Lynn Ellison is an area forester with the Natural Resource Conservation Service in Tupelo, Miss. He is preparing about 60 acres of land in Chickasaw County for silvopasture. He started work on his land about a year ago.

“The land was in pasture when we started. We killed the grass, bedded it and planted trees. We changed our forage type from a warm-season to a cool-season grass, which gave us a longer growing season in a time of year when we needed it,” Ellison said.

He is putting in a non-freezing water system and dividing the acreage into cells for rotational grazing. He expects to introduce cows to the newly prepared acreage next September when the trees are about two and a half years old.

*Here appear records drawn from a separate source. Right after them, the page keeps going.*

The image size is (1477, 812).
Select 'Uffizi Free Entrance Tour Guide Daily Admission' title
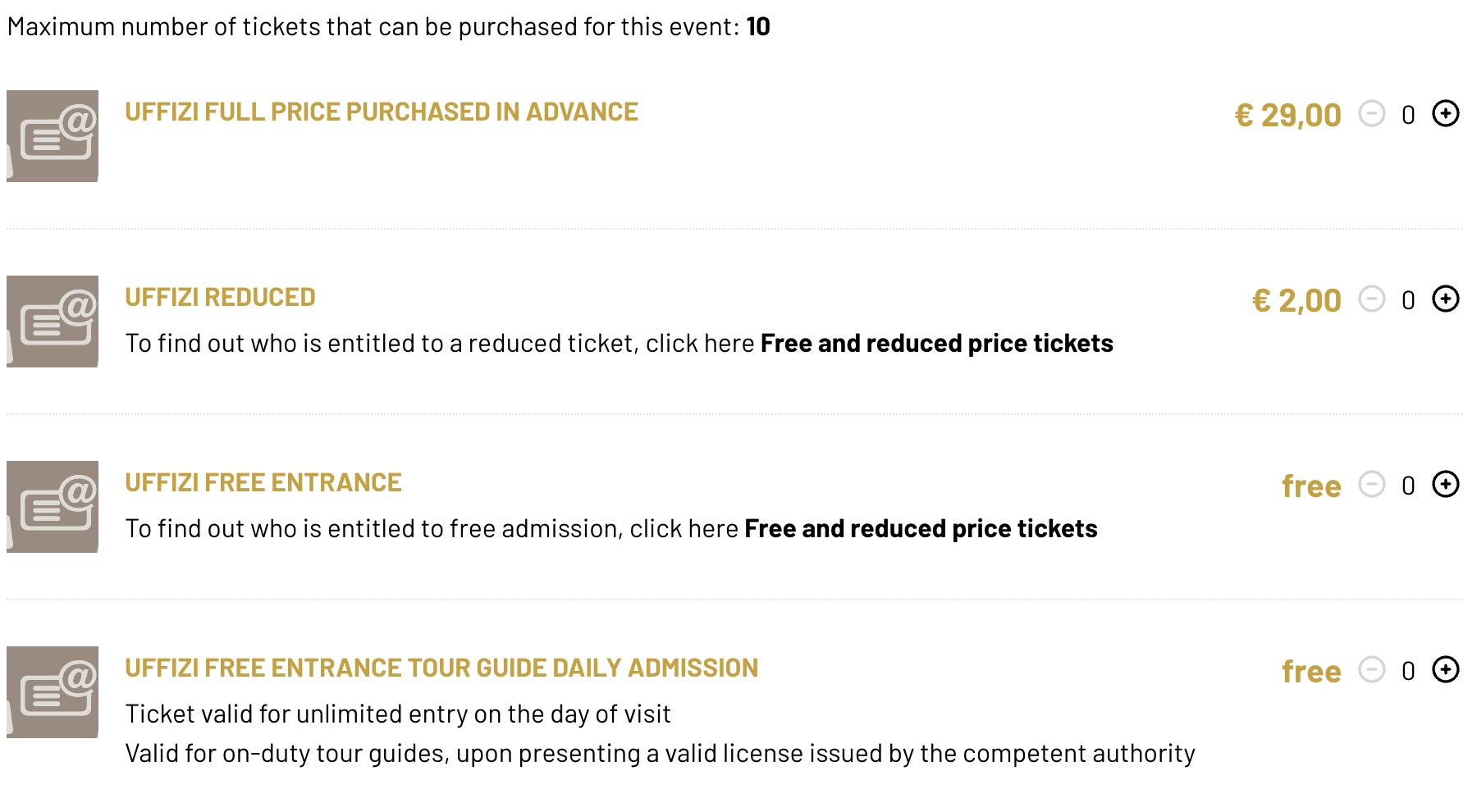[x=441, y=668]
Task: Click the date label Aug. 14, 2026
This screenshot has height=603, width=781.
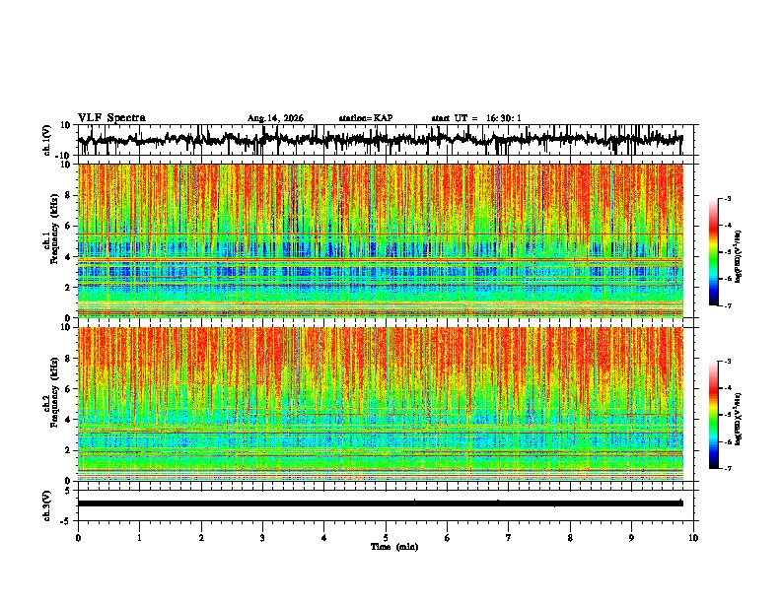Action: coord(275,118)
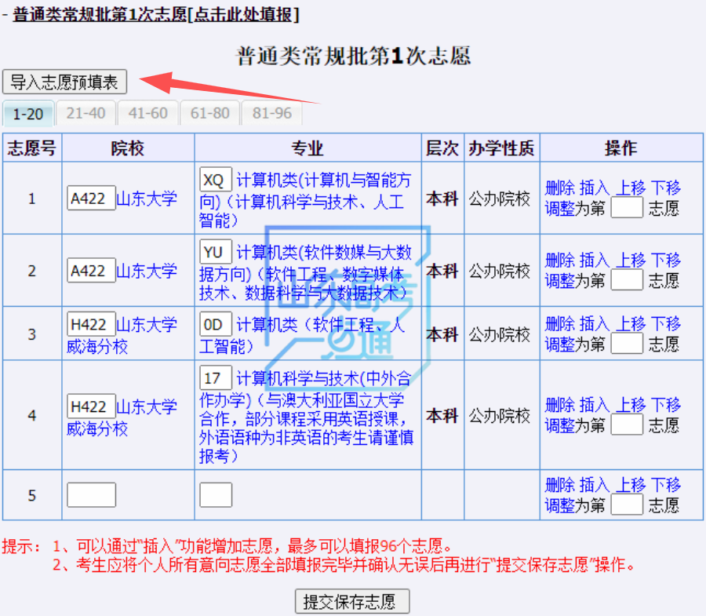Click 删除 link for volunteer row 1

559,188
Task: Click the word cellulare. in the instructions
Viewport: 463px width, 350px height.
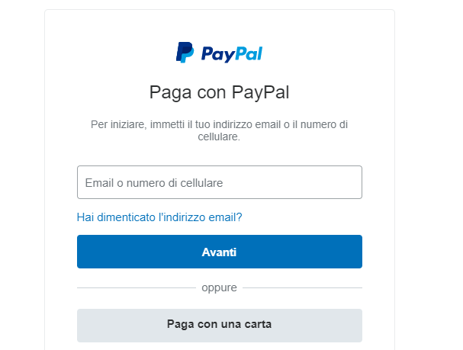Action: click(219, 137)
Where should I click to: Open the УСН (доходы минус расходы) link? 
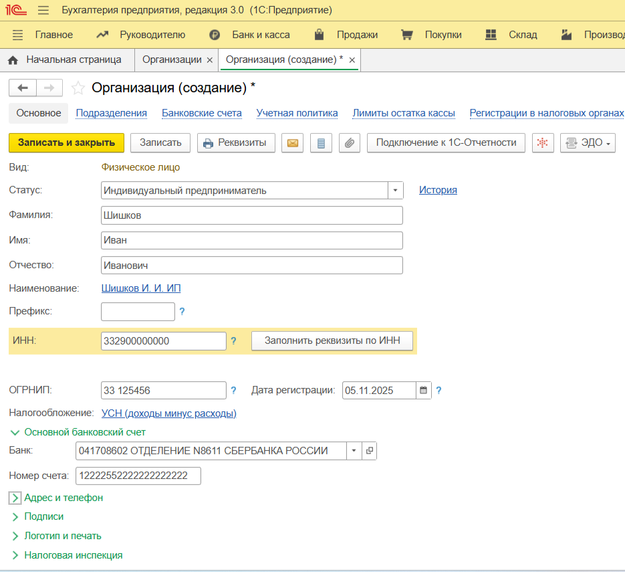[x=168, y=413]
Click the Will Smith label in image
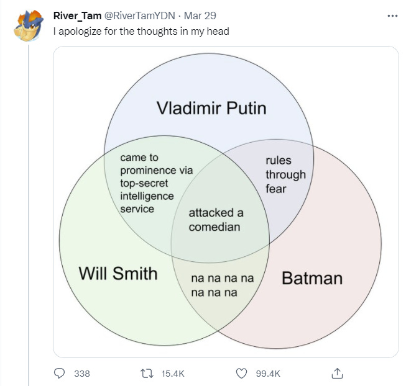This screenshot has width=406, height=386. point(118,272)
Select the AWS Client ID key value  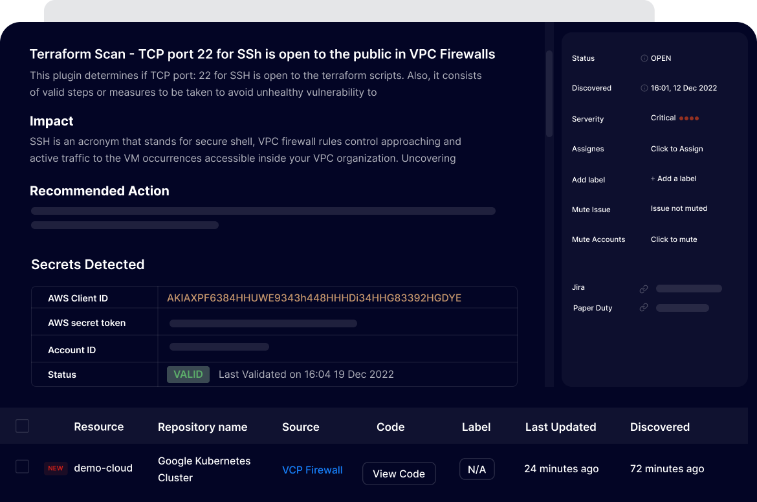(314, 298)
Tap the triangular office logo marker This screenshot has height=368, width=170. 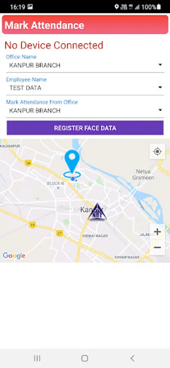[x=97, y=212]
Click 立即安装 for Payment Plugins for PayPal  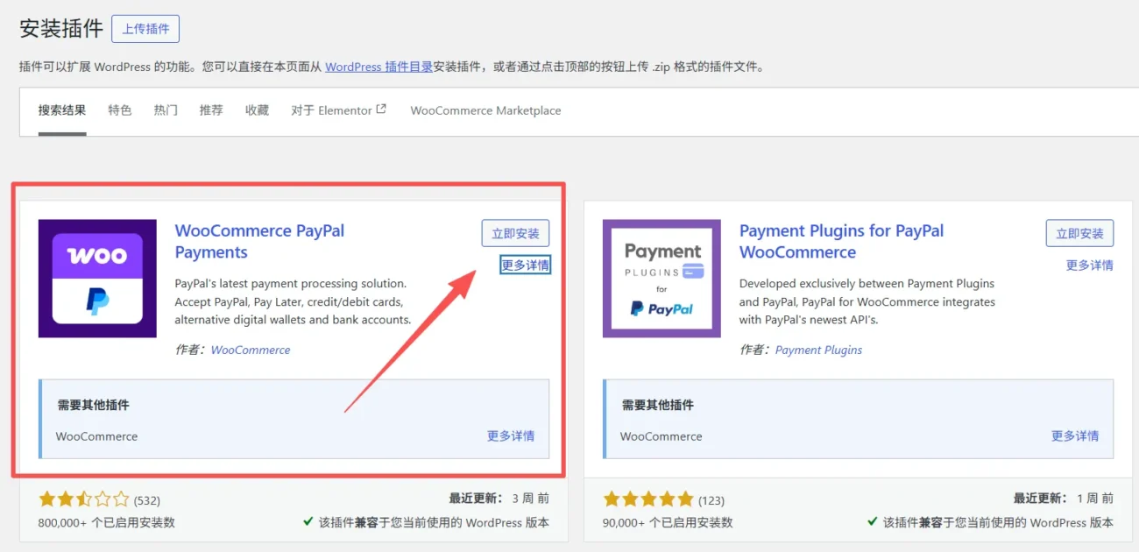pyautogui.click(x=1079, y=232)
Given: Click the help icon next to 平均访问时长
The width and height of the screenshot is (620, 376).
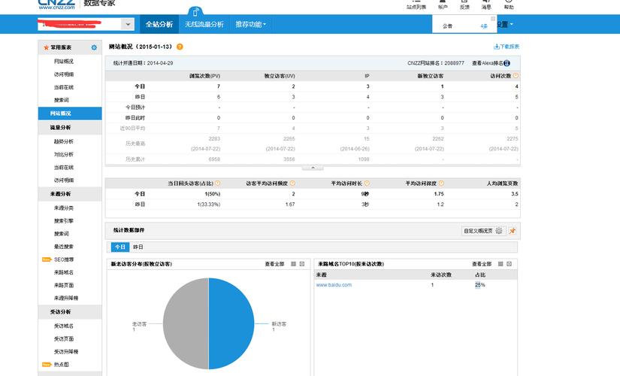Looking at the screenshot, I should tap(367, 183).
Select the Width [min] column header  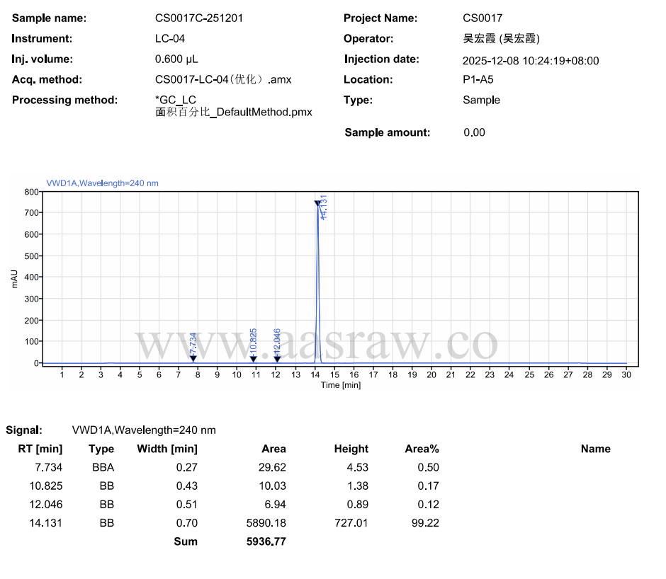click(167, 449)
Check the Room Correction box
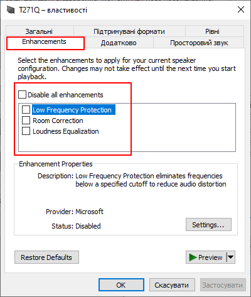The height and width of the screenshot is (297, 251). click(26, 121)
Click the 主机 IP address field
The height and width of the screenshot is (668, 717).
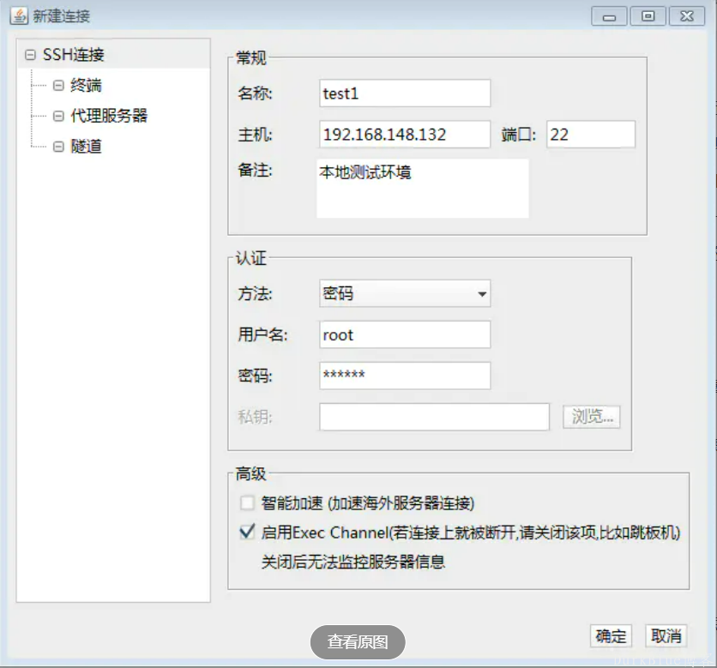click(404, 135)
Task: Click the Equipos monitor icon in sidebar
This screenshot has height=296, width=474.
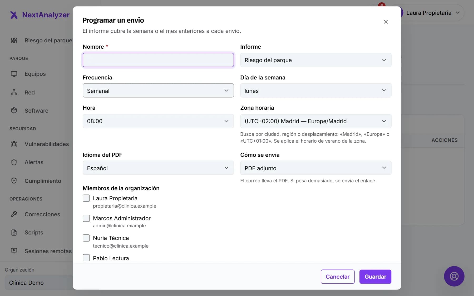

Ellison said the cows will be managed no differently than they are in any rotational grazing system, and the trees see accelerated growth from the pasture fertilization applied every year.

“We're pretty well convinced you can grow the same amount of grass with or without the trees,” Ellison said. “The cattle give cash flow and at the end of the whole operation, you have money for your retirement when you harvest the trees.”

Ellison said he began researching silvopasture after his office kept getting calls from landowners interested in the practice. “I kept telling them it wouldn't work,” Ellison said, but then he visited operating systems in Texas, Florida, Georgia and south Alabama. “We decided it would work for certain situations. We modified our answer and now are encouraging it for people willing to do it right.”

“Doing it right” means rotating the cattle so they don't graze any one section of pasture too long and managing the trees for optimal growth. Left unmanaged, the system would collapse, Ellison said.

New this year is a cost-sharing program offered by the NRCS through the Environmental Quality Incentive Program, or EQIP. More information is available at NRCS county offices.

Since 1989, MSU has been studying this practice at its Mississippi Agricultural and Forestry Experiment Station McNeil Unit in Pearl River County.


Bonnie Coblentz writes for Mississippi State University Ag Communications.